Category: Book Reviews
You can follow any responses to this entry through the RSS 2.0 feed. You can leave a response, or trackback from your own site.

One Response

  1. 1
    Sunanda Krishnamurty 

    The Sense of an Ending, by Julian Barnes is a compelling book, I was gripped from the first page. It is a profound book that delves into human psychology and emotions, examines memory, and contemplates on aging and regret, and the reliability of history.

    The narrator is Anthony (Tony) Webster. The book begins with a list of events that he remembers, and then he says, “…..what you end up remembering isn’t the same as what you have witnessed. Time itself is malleable, “some emotions speed it up, others slow it down; occasionally it seems to go missing…” (p.1)

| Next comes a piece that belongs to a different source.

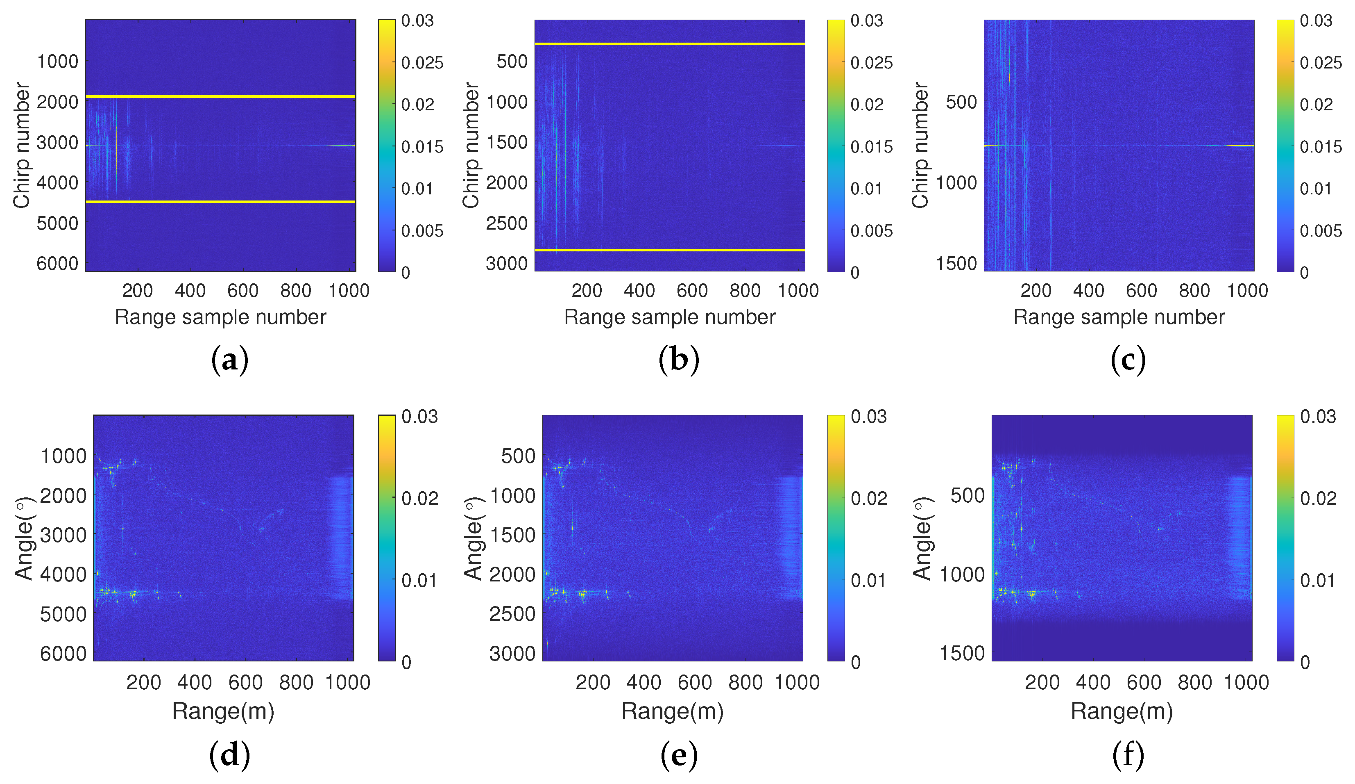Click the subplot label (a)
[230, 360]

    It all began when a new boy, Adrian Finn joined in their school in the sixth form. Colin, and Tony were buddies, and Adrian was drawn into the group. Adrian was an intellectual. Thoughtful, serious, and highly intelligent, his views were taken seriously by both students and teachers.

    After finishing school, they joined different universities. Adrian won a scholarship to Cambridge, and Tony to Bristol. The four of them promised to remain friends, corresponded, but met rarely. After several failed attempts, Tony found a girlfriend, Veronica. He took her to meet his three friends and took a photo of her with them. She was manipulative, and somewhat contemptuous towards Tony, but took him to meet her family. It was an unhappy weekend. Veronica’s father and brother made him feel inadequate and not up to their standard. Here we get a glimpse of the English class system at play. Her mother was sympathetic and warned him to not indulge Veronica.

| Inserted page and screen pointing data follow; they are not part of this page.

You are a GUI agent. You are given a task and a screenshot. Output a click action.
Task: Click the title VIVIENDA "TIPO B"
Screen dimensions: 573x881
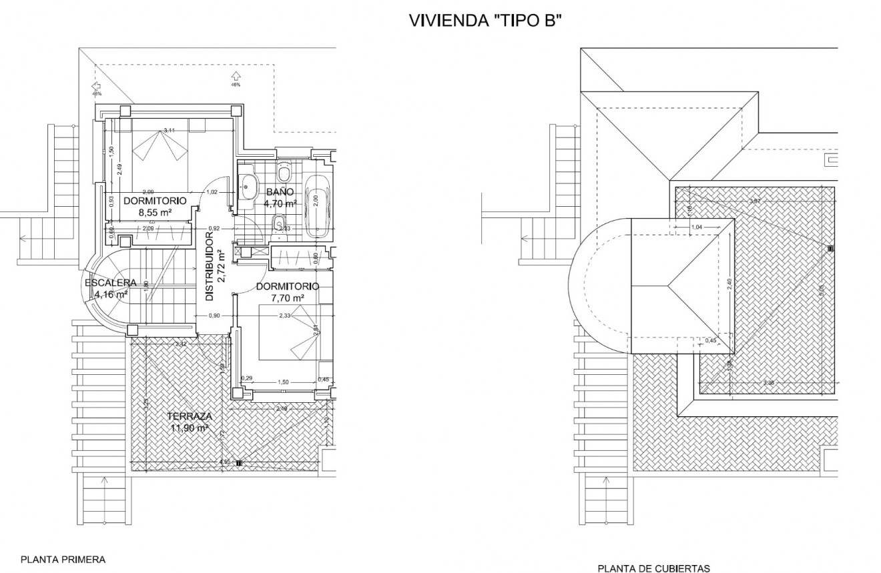[x=485, y=21]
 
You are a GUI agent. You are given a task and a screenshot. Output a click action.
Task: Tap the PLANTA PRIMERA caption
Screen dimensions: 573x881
[x=63, y=560]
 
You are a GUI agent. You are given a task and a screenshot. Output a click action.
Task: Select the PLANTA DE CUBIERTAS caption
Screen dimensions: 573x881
[x=653, y=568]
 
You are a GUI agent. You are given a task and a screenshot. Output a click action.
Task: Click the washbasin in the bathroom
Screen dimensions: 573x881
[x=248, y=186]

    The relationship was flawed. Tony was frustrated with Veronica sexually and also with her unpredictable behavior. He could not understand her. They broke up after a year. Then he received a letter from Adrian asking his permission to date Veronica. He was extremely upset and wrote a nasty reply.

    After graduating Tony went to America and took up odd jobs. On returning he learnt that Adrian had committed suicide. This was a devastating news, and the remaining three friends discussed it at great length. Tony remembered Adrian saying that according to Camus ‘suicide is the only true philosophical question’.

    Tony met Margaret, who was non-manipulative and straightforward, completely different from Veronica. They got married, he took up a job, bought a house. They had a daughter, Susie. After several years they got amicably divorced. Tony remained on good terms with his ex-wife and daughter.

    Eventually he retired. He was living comfortably in a flat in London. His life ambled along, uneventful. He did some social work, and was more or less content with his life. His complacency was shaken when he received a parcel from a solicitor’s’ firm, It contained a letter from Mrs. Sarah Hunt, Veronica’s mother, a cheque for 500 pounds and a page written in Adrian’s hand. The page was clearly torn from something. Adrian had written some equations in it which did not make any sense to Tony. His enquiries from the firm revealed that the page was torn from Adrian’s diary and the diary was with Veronica. This eventually led him to Veronica’s brother and Veronica. After many frustrating attempts he met Veronica. And finally she led him to a distant area of London where he saw a somewhat odd young man and his caregivers walking towards them. The young man was ‘a tall, goofy fellow wearing glasses..’ Tony did not understand the point of it until on a later visit to a pub in that area he saw the young man’s face clearly and found a striking resemblance to Adrian. He assumed that the young man was Adrian and Veronica’s son and that he was in the care of an institution.

    In a startling climax of the book, the caregiver tells him that the young man, Adrian was Mary’s brother, not her son. Tony understand what Adrian meant by the equations on the torn page.

    The sense of an ending is an outstanding novel of great depth and originality.